##### SELECTED EXCERPT #####

PARTS 43-44 [RESERVED]


PART 45--VISAS: DOCUMENTATION OF IMMIGRANTS UNDER SECTION 124 OF PUBLIC LAW 101-649--Table of Contents




Sec.
45.1  General.
45.2  Priority date of applicants.
45.3  Control of numerical limitations.
45.4  Period of validity of immigrant visas.
45.5  Redetermination of admissibility if visa validity extended.
45.6  Issuance of immigrant visa upon redetermination of admissibility.

    Authority: 8 U.S.C. 1104; 8 U.S.C. 1153 Note, unless otherwise 
noted.

    Source: 56 FR 32506, July 17, 1991, unless otherwise noted.



Sec. 45.1  General.

    Except as specifically provided in this part, the provisions of the 
INA, as amended, and of parts 40 and 42 of this chapter shall apply to 
application for, consideration of, and issuance or refusal of, immigrant 
visas under section 124 of Public Law 101-649.



Sec. 45.2  Priority date of applicants.

    The priority date of an alien who is the beneficiary of a petition 
approved by the Service to accord status under section 124 of Public Law 
101-649 shall be the filing date of the approved petition, as determined 
by the Immigration and Naturalization Service. The priority date of the 
spouse or child, accompanying or following to join such an alien shall 
be the priority date of the alien spouse or parent.



Sec. 45.3  Control of numerical limitation.

    (a) Centralized control. Centralized control of the numerical 
limitation specified in section 124 of Public Law 101-649 is established 
in the Department. In order to effect this control, the Department shall 
limit the number of immigrant visas and the number of adjustments of 
status that may be granted to aliens applying under section 124 of 
Public Law 101-649 to a number not to exceed 12,000 in any fiscal year 
and not to exceed in any month of a fiscal year 1,200 plus any balance 
remaining from authorizations for preceding months in the same fiscal 
year.

[[Page 239]]

    (b) Allocation of immigrant visa numbers. Within the numerical 
limitations specified in paragraph (a) of this section and based on the 
chronological order of priority dates of applicants as established 
pursuant to Sec. 45.2 of this part, the Department shall allocate 
immigrant visa numbers for use in connection with the issuance of 
immigrant visas and the granting of adjustment of status to such aliens.



Sec. 45.4  Period of validity of immigrant visas.

    The period of validity of an immigrant visa issued to an alien 
pursuant to the provisions of this part may, at the request of the 
applicant, be extended until January 1, 2002, if the applicant so 
requests either at the time of issuance of the visa or within four 
months thereafter. If the applicant fails to make such a request at the 
time of visa issuance but subsequently, within four months thereafter, 
makes such a request, the consular officer shall issue a replacement 
visa to the alien in accordance with the provisions of Sec. 42.74(b) of 
part 42 of this title.



Sec. 45.5  Redetermination of admissibility if visa validity extended.

    (a) An alien to whom an immigrant visa is issued pursuant to this 
part who elects to have the validity of the visa extended as provided in 
Sec. 45.4 shall have his or her admissibility redetermined prior to 
actual travel to the United States as follows:
    (1) If the alien is the beneficiary of a petition to accord status 
under section 124 of Public Law 101-649 which was supported by a 
specific offer of employment from the petitioning entity, or is the 
spouse or child of such an alien, a redetermination of admissibility is 
required only if the anticipated date of actual application for 
admission for permanent residence is more than four months following the 
date of visa issuance;
    (2) If the alien is the beneficiary of a petition to accord status 
under section 124 of Public Law 101-649 which was supported by a general 
assurance from the petitioning entity that an appropriate job would be 
made available to the alien upon entry, or is the spouse or child of 
such an alien, a redetermination of admissibility is required whenever 
the alien proposes to apply for admission for permanent residence, 
whether within four months of the date of visa issuance or later.

#####

### WRITTEN EXERCISE 1
Can you return every line of the records below that contains the word "should"?

##### LISTING #####

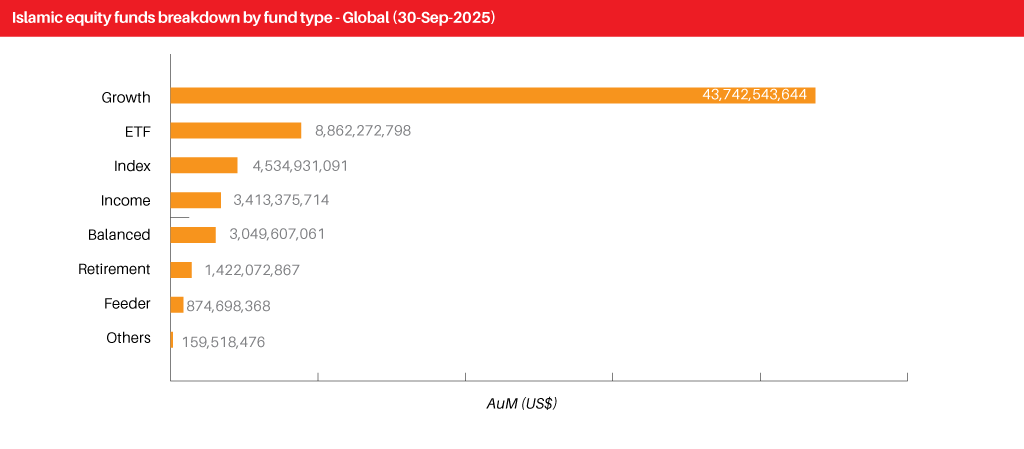Click the Others category label
Image resolution: width=1024 pixels, height=449 pixels.
pyautogui.click(x=128, y=338)
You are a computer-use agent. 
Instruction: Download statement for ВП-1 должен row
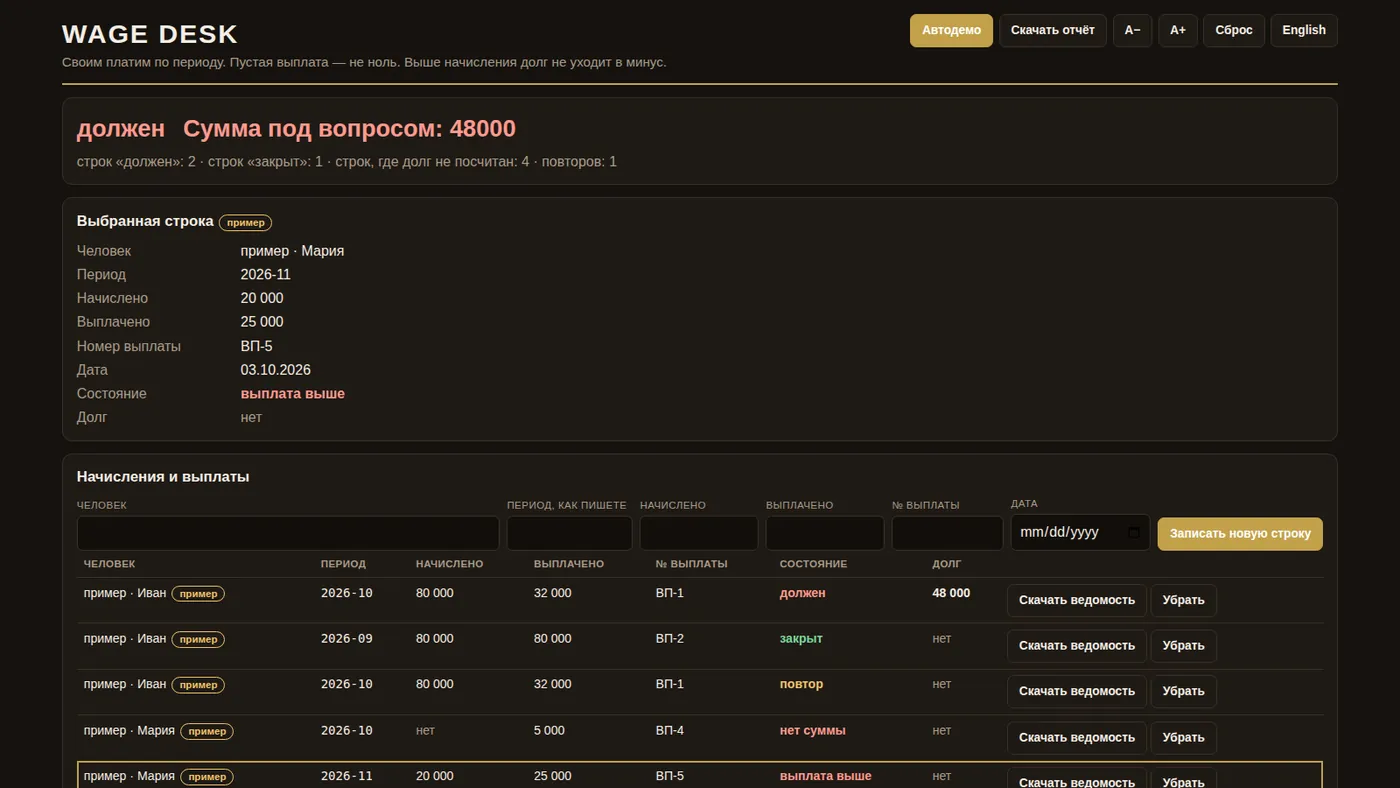(x=1077, y=600)
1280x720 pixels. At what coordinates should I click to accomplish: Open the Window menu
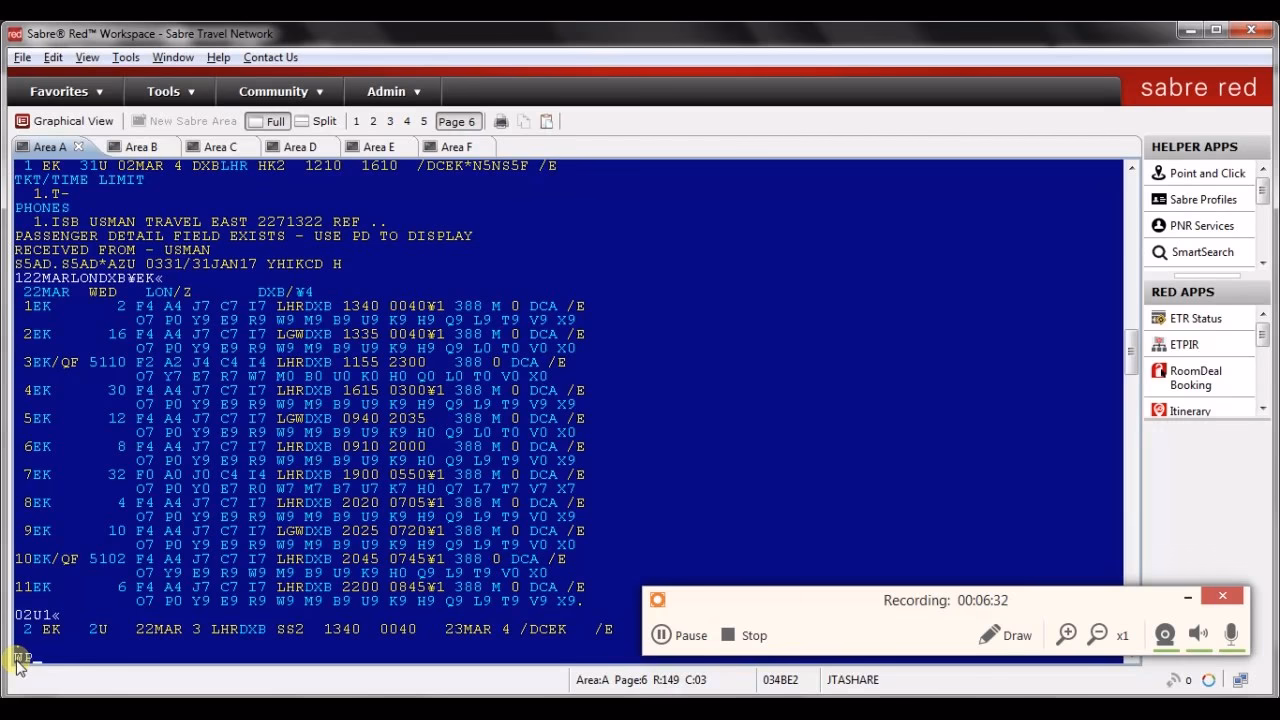[173, 57]
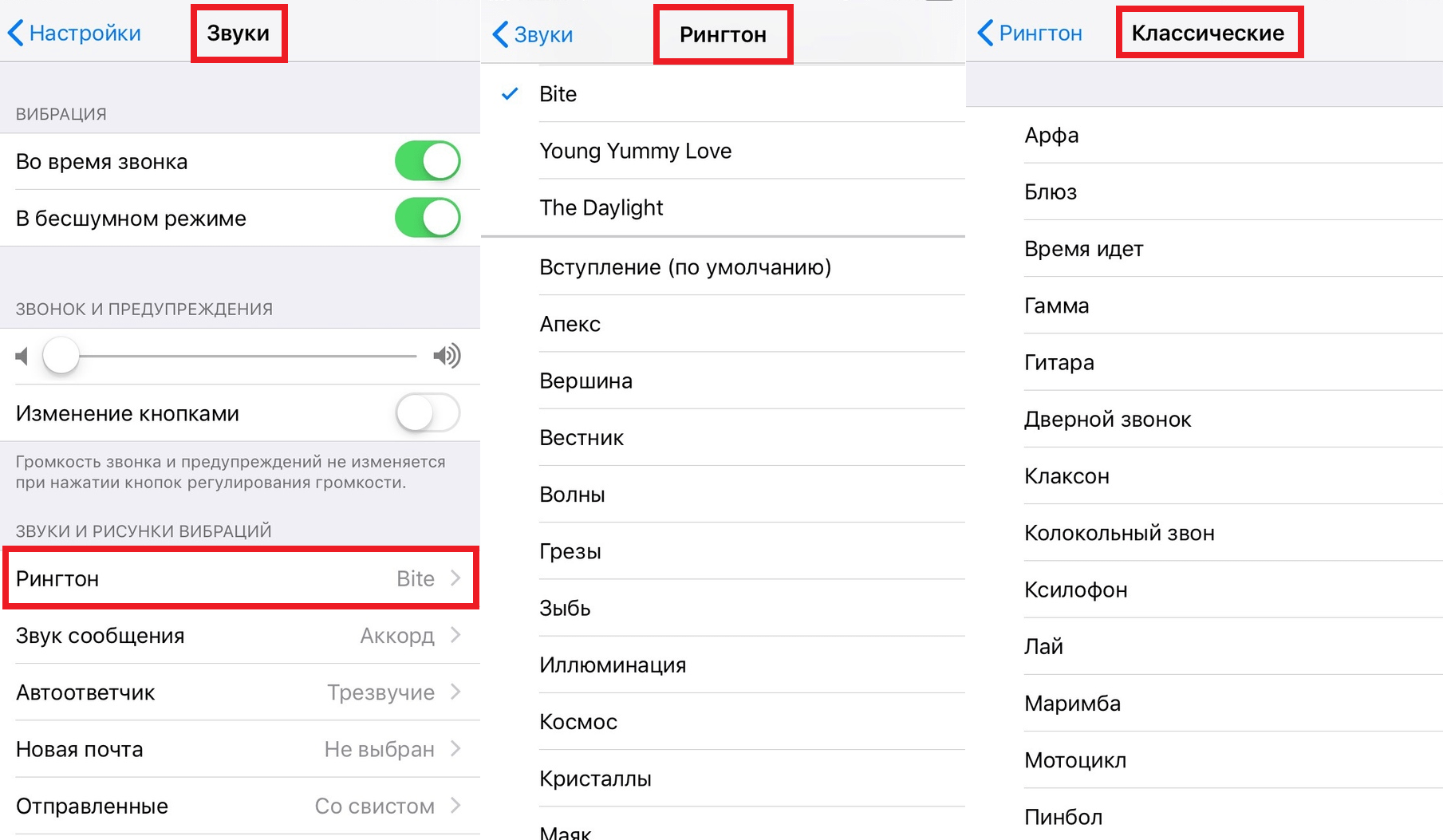Pick the Ксилофон classic ringtone
This screenshot has height=840, width=1443.
point(1204,590)
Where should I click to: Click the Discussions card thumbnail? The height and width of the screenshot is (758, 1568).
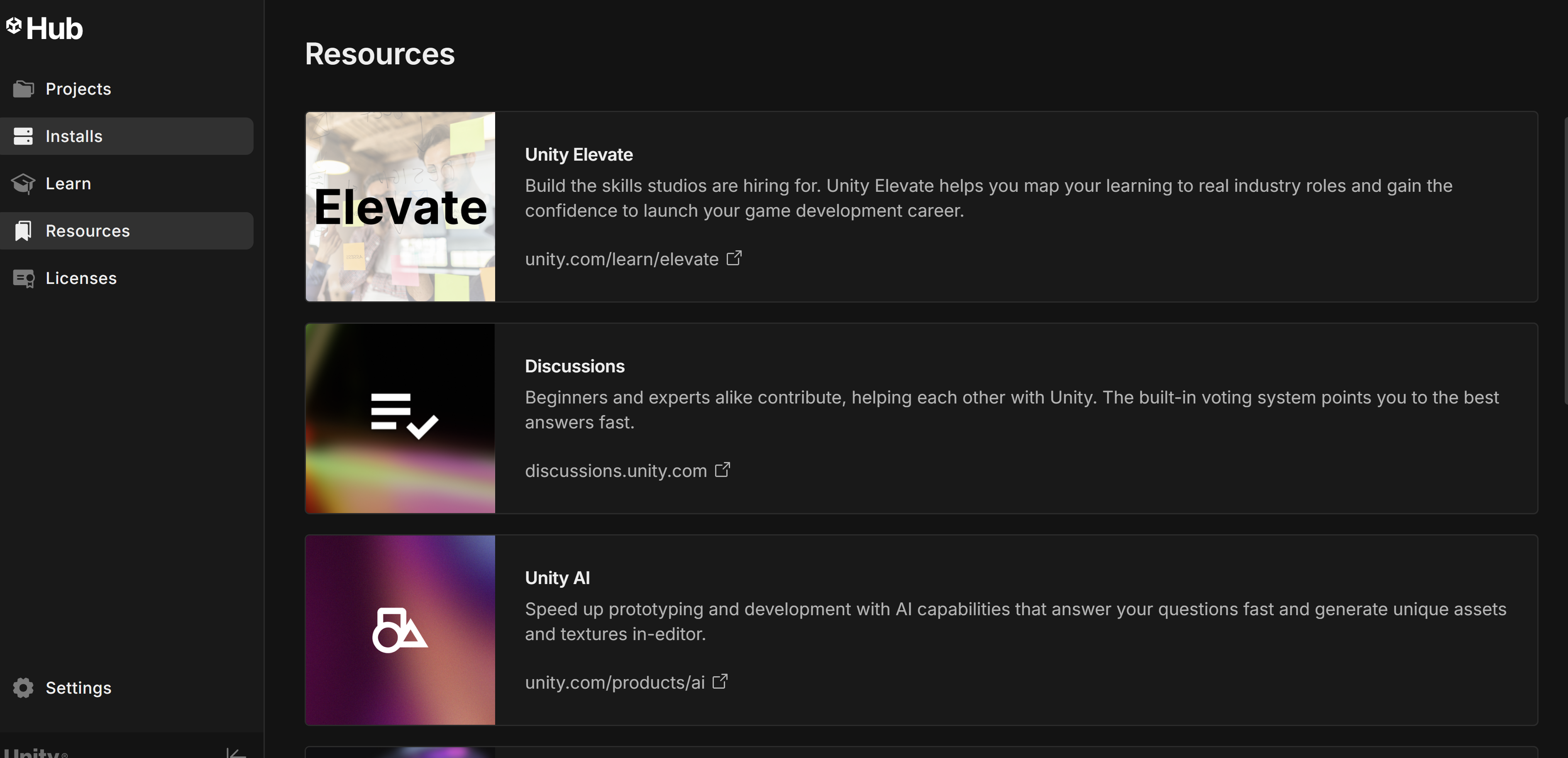400,418
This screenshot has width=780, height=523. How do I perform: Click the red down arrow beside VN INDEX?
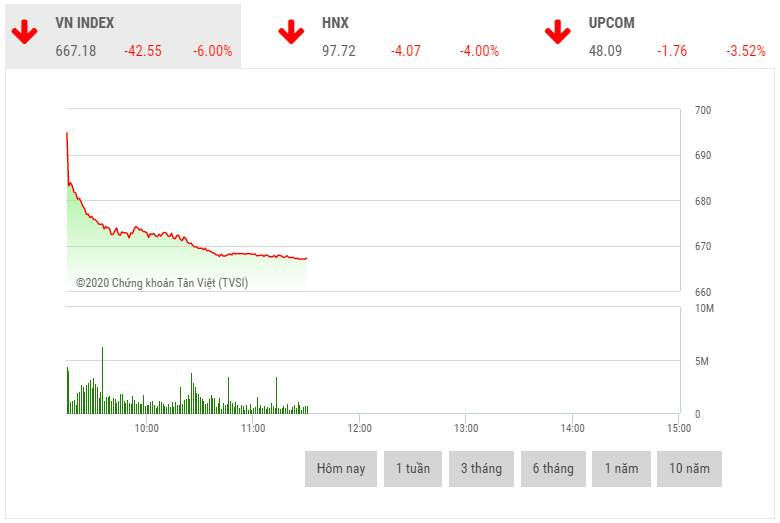[25, 33]
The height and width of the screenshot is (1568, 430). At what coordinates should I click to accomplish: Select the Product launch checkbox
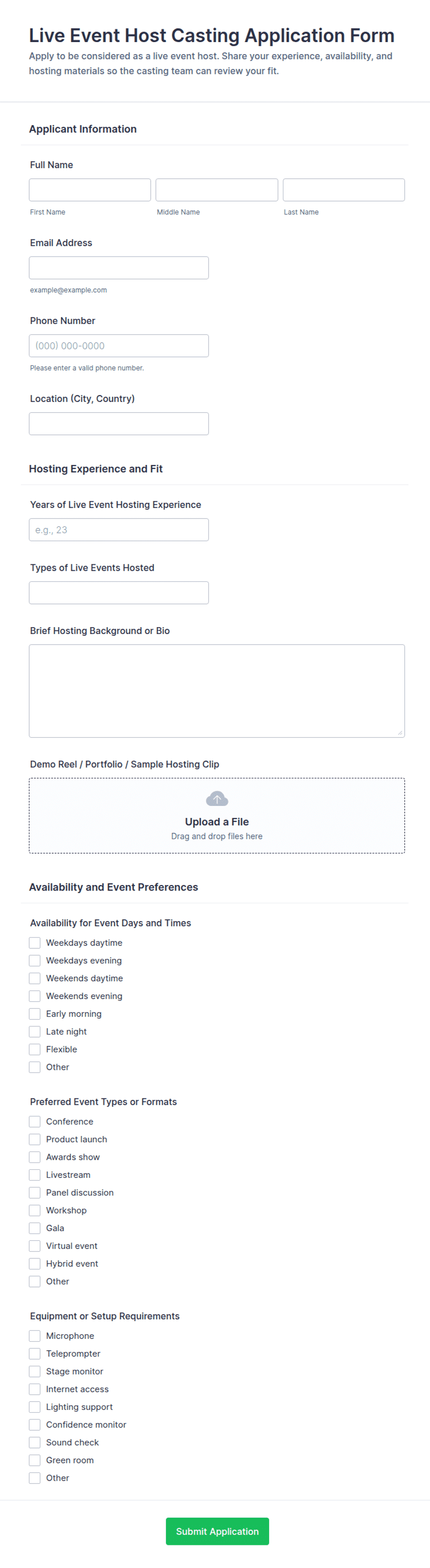point(35,1139)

#####

### WRITTEN EXERCISE 2
Could you pick up the visa regulation text above at the point where it stops and continue it?

### EXPECTED ANSWER 1
1280x720 pixels. At what coordinates should I click to accomplish: Open the Window menu
Where should I click to: Click the Discussions card thumbnail? The height and width of the screenshot is (758, 1568).
The height and width of the screenshot is (1568, 430). At what coordinates should I click to accomplish: Select the Product launch checkbox

### EXPECTED ANSWER 2
    (b) When an alien to whom an immigrant visa is issued pursuant to 
this part elects to have the validity of the visa extended pursuant to 
paragraph (a) of this section, the consular officer shall notify the 
alien in writing of the requirement for a redetermination of 
admissibility as provided in paragraph (a) and shall endorse the visa 
``section 154 applies.'' Thereafter, the alien shall, not sooner than 
four months preceding the contemplated date of application for admission 
for permanent residence notify the appropriate consular officer of his 
or her intention to travel to the United States for this purpose. The 
consular officer shall thereupon schedule an appointment with such alien 
for the purpose of determining whether or not the alien remains 
admissible into the United States for permanent residence. If the 
consular officer determines that the alien continues to be so 
admissible, he or she shall issue to the alien a duplicate immigrant 
visa as provided in Sec. 45.6 of this part. If the consular officer 
determines that the alien has become inadmissible to the United States, 
he or she shall revoke the visa as provided in Sec. 42.82 of part 42 of 
this title.
    (c) An alien who elects to have the period of validity of his or her 
immigrant visa extended pursuant to Sec. 45.4 and whose entitlement to 
the immigrant classification of such visa was based upon his or her 
status as a child at the time of visa issuance shall not cease to be 
entitled to such visa by reason of attaining age twenty-one or marrying 
prior to his or her application for admission for permanent residence.
    (d) An alien who seeks a redetermination of admissibility pursuant 
to paragraph (a) of this section shall not be found to be admissible 
unless he or she:
    (1) Has continued to be employed by the petitioning entity in a 
qualifying position since issuance of the visa and presents a letter 
describing the specific qualifying employment the alien will take up 
upon admission for permanent residence; or

[[Page 240]]

    (2) Is the spouse or child accompanying or following to join such an 
alien.
    (e) For the purposes of this section, ``qualifying position'' shall 
include both the position occupied by the alien at the time the petition 
in the alien's behalf was approved and any other position within the 
petitioning entity's organization, regardless of geographical location, 
which would otherwise meet the requirements for approval of such a 
petition in the alien's behalf. For the purposes of this section, 
qualifying employment shall mean any position in the United States of 
the kind required for approval of such a petition.

[56 FR 32506, July 17, 1991, as amended at 61 FR 1837, Jan. 24, 1996]



Sec. 45.6  Issuance of immigrant visa upon redetermination of admissibility.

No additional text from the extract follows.